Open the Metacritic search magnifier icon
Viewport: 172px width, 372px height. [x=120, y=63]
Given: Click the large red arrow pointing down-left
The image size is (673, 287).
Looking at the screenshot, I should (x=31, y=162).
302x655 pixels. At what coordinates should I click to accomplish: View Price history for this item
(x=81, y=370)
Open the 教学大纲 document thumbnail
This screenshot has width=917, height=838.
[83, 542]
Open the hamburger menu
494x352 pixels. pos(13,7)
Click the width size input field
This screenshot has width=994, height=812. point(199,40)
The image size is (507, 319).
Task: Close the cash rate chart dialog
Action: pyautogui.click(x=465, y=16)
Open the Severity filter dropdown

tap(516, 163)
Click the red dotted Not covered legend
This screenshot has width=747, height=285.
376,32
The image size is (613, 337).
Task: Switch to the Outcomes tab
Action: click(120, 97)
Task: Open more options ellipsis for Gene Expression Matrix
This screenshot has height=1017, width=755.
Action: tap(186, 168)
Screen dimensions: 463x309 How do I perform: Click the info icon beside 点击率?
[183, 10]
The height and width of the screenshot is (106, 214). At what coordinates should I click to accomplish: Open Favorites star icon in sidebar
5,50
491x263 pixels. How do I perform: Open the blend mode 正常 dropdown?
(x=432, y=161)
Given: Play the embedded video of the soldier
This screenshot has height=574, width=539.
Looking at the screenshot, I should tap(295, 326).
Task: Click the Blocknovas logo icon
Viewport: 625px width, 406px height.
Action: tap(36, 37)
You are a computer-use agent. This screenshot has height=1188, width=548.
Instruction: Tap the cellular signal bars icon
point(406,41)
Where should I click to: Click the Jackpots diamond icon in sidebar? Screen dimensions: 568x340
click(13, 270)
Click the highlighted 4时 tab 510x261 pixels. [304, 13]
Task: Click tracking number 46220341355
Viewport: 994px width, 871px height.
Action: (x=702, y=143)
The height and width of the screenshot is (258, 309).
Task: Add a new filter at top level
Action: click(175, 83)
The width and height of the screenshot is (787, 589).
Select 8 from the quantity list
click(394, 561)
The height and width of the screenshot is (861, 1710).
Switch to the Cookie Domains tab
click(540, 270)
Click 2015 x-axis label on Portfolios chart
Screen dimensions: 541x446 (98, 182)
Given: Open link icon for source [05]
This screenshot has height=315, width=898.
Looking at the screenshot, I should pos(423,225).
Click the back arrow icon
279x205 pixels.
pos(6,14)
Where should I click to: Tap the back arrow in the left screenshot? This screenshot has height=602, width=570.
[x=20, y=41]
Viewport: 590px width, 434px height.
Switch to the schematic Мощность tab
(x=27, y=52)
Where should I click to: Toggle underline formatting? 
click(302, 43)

######

_Assignment_. Look back at the entries above and repeat, unchanged, every line from the line holding "Click the back arrow icon" through the line holding "Viewport: 590px width, 434px height.".

_Answer to the problem_.
Click the back arrow icon
279x205 pixels.
pos(6,14)
Where should I click to: Tap the back arrow in the left screenshot? This screenshot has height=602, width=570.
[x=20, y=41]
Viewport: 590px width, 434px height.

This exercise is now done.